SOURCE EXTRACT
A Usenet newsgroups research focused on female presence on the Web of the Nineties (carried out for this conference) has allowed us to retrace a post by a “Guillermito El Loco”, followed by twenty-five other posts, on the subject: “The Web is by far too masculine. What should we do?” With the objective of encouraging feminine presence and visibility on the Web, he proposes to list “girl Web pages” authored by French women. Two days later, as he has contacted the women he wishes to list on his site, reactions are quite nuanced and mixed: “For now, I had around thirty responses, four or five of them negative, sometimes with fairly violent reactions… it might actually disgust you from being a feminist!” The site, the link of which is mentioned in the post, has luckily been preserved by the Internet Archive, and opens a door towards “feminine Web pages” and the profiles of their authors. Guillermito has compiled an alphabetical database of these profiles and collected the links, a fairly good proportion of which are active in the Wayback Machine. There is, we believe, no need to argue further for the potential of such a corpus – peculiar, modest but unique – for our subject of study.

“The historian of tomorrow will be a programmer, or will be no more”, stated historian Emmanuel Le Roy Ladurie in 1973. Soon after, he left for the Occitan village Montaillou, of which he recomposed the day-to-day history, while distancing himself from measures and statistics… Do we, can we, see in this anecdote – as argued by Valérie Schafer and Benjamin G. Thierry in a forthcoming article – a harbinger for the use of Web archives? The promise of digital archives and tools leaves the door wide open for historians as regards methodology and its plurality. We do not wish to assume anything about which approaches will ultimately be privileged. However, between quantitative and qualitative, subjectivism and scientific requirements, sampling or claims of comprehensiveness, will we witness ancient quarrels “reloaded”? Or, on the contrary, will the legacy of historiography allow us to move beyond these dichotomies… and beyond binary oppositions?

Fascinating Interplay About Discovering Content in Web Archives

Web archives have arrived, at least in the pages of high-profile publications such as the Washington Post and the New Yorker.

An especially fascinating exchange took place in mid-February. Gareth Millward, a research fellow in the Centre for History in Public Health at the London School of Hygiene and Tropical Medicine, published “I tried to use the Internet to do historical research. It was nearly impossible” with the Washington Post. In it, he explained the difficulties of navigating extremely large web archives: search queries returned useless results, not sorted in an ideal fashion (or at all), and that instead historians may need to find smaller circumscribed corpuses or explore metadata.

The response by Andy Jackson, Web Archiving Technical Lead at the British Library, on the British Library’s Web Archive blog was equally illuminating. His piece, “Building a ‘Historical Search Engine’ is No Easy Thing,” is a must-read. He pointed out the different use cases that historians have: simply replicating Google (which excels at letting us know what we need to know in an extremely contemporary context) won’t make sense when querying large bodies of web archived material. He walks us through the various steps of the search engine, and concludes by arguing that we need to think of Macroscopes rather than of search engines (sidenote: having just finished copyedits on a co-authored book subtitled The Historian’s Macroscope, I’m inclined to agree with this metaphor!).

These two pieces join a third high-profile piece, “The Cobweb: Can the Internet be Archived?” by Harvard historian Jill Lepore. This was a fascinating exploration of the current state and recent history of web archiving, and is well worth your time.

EXERCISE PROMPT
List every person mentioned by name in the web archives text. The entries below have no connection to the text on web archives and historical research.

SUPPLIED MATERIAL
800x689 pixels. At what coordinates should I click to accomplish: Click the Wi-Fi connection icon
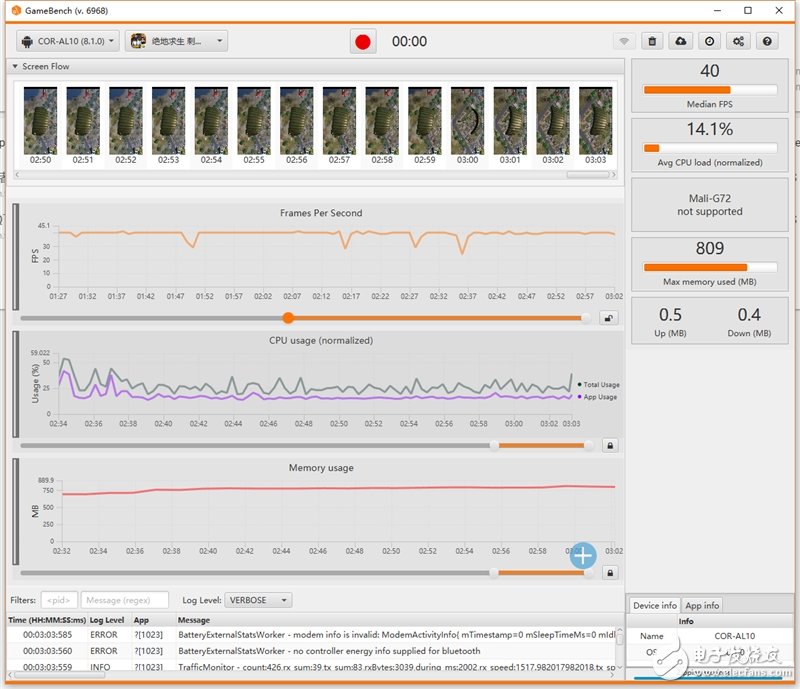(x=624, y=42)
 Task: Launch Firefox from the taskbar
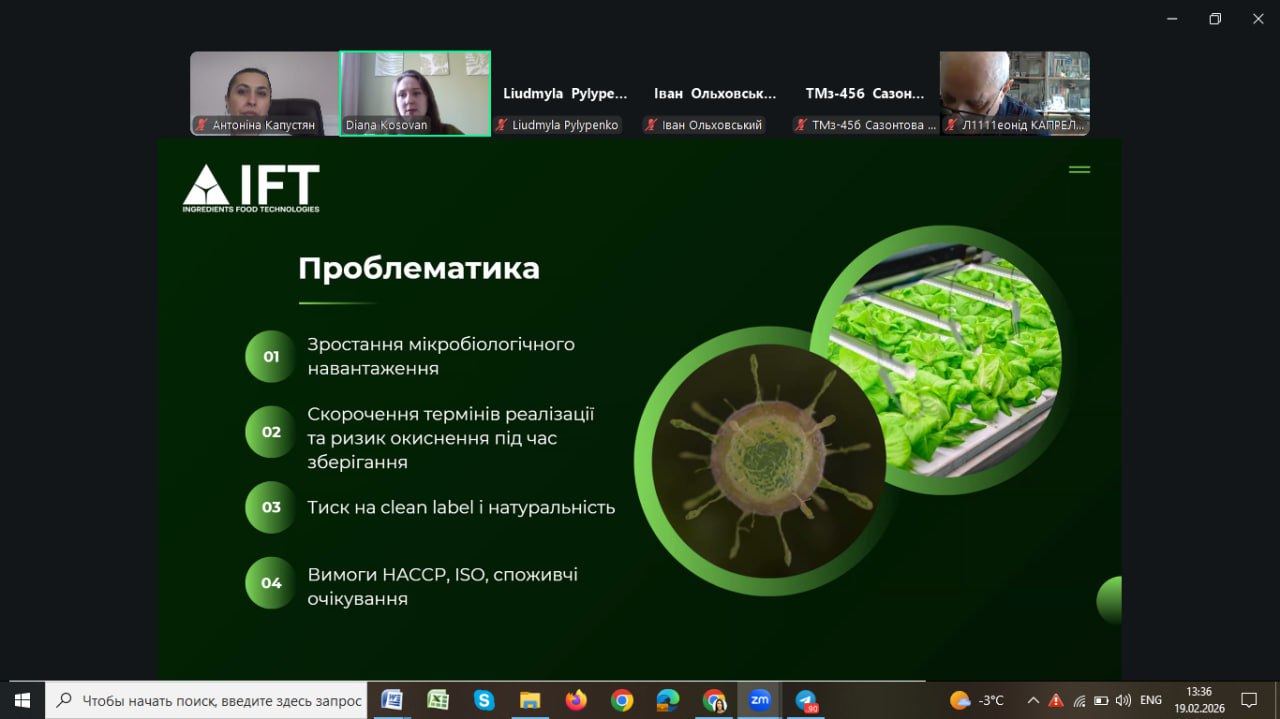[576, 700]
==
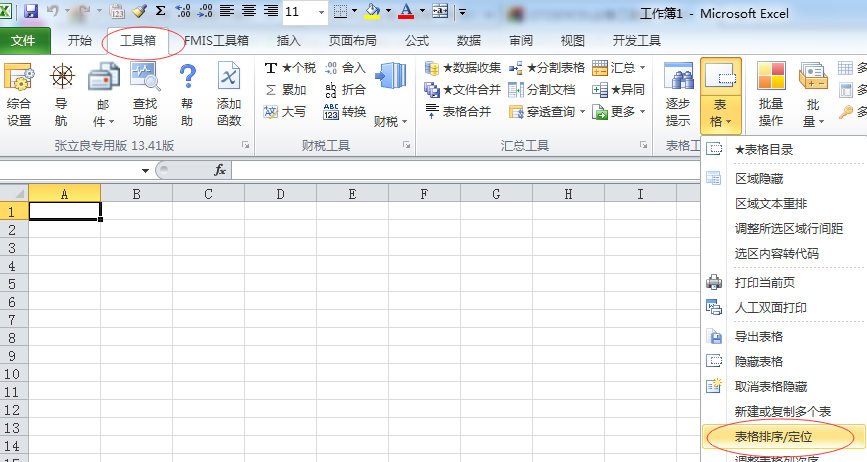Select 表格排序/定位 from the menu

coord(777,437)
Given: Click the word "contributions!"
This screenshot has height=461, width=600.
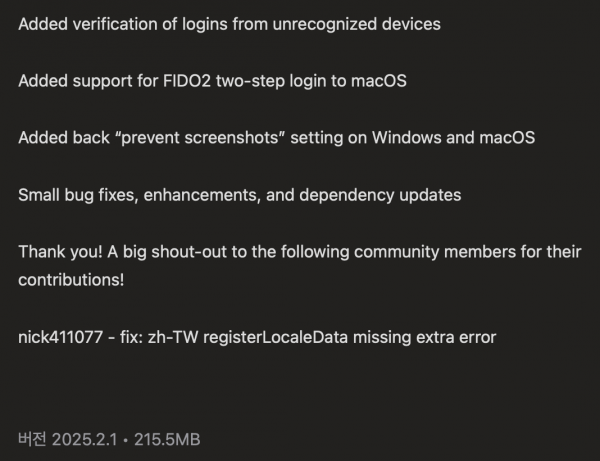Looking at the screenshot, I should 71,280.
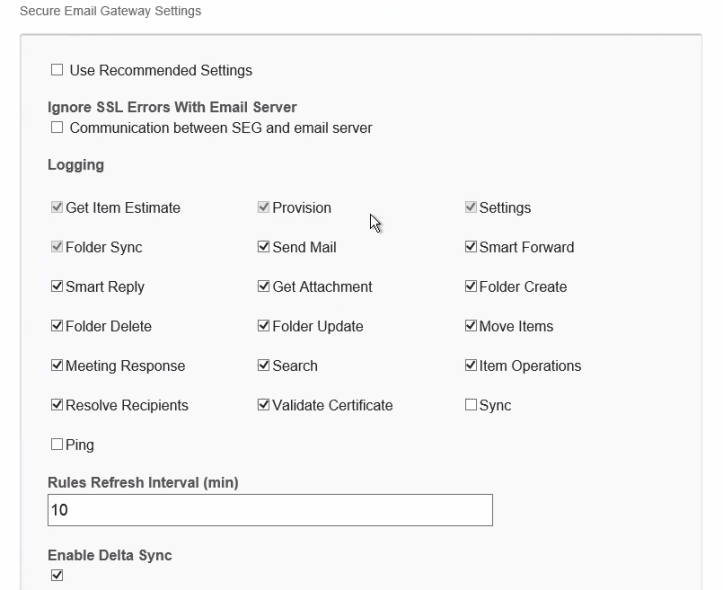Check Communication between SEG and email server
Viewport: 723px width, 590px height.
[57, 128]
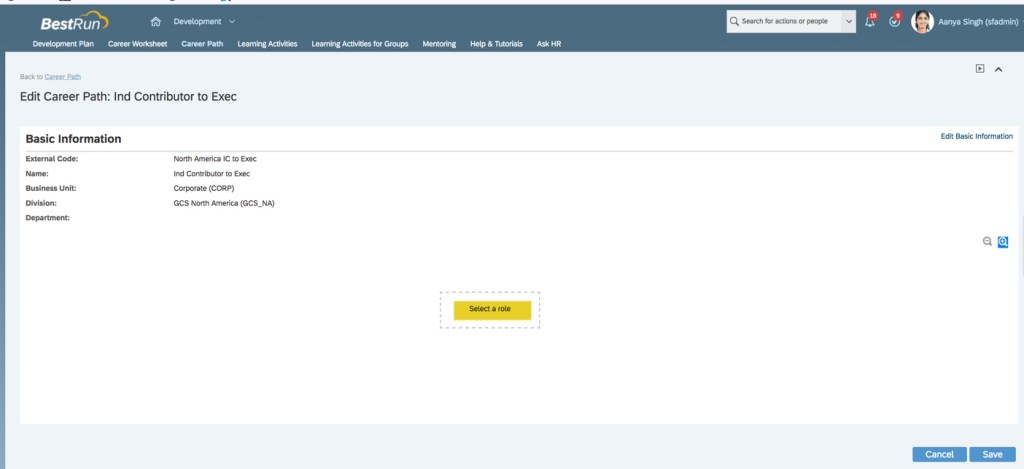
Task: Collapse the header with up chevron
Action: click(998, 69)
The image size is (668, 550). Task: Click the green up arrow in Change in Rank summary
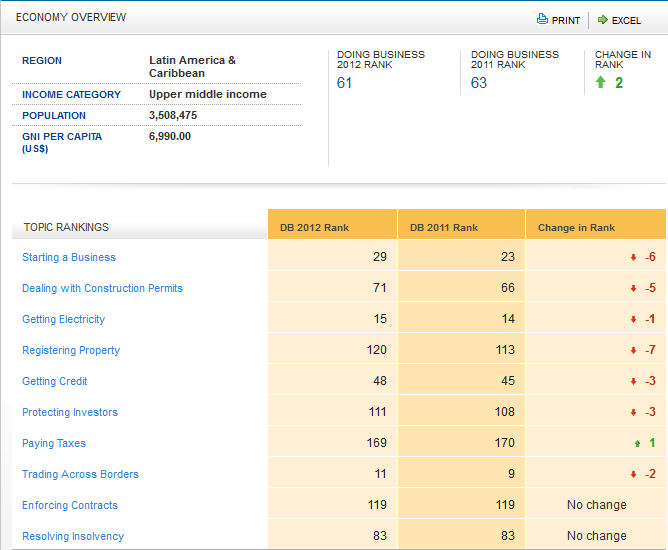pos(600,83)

TASK RESULT
Guillermito El Loco, Emmanuel Le Roy Ladurie, Valérie Schafer, Benjamin G. Thierry, Gareth Millward, Andy Jackson, Jill Lepore